Data extracted from a collection:
-------------------------

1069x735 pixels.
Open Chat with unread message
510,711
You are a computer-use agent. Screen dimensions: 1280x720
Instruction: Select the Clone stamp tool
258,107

-------------------------

● **YOUR TASK**
Could you set out the lines above as a JSON list of strings, one string per line, with any blank lines dropped?

● **SOLUTION TO THIS PROBLEM**
[
  "1069x735 pixels.",
  "Open Chat with unread message",
  "510,711",
  "You are a computer-use agent. Screen dimensions: 1280x720",
  "Instruction: Select the Clone stamp tool",
  "258,107"
]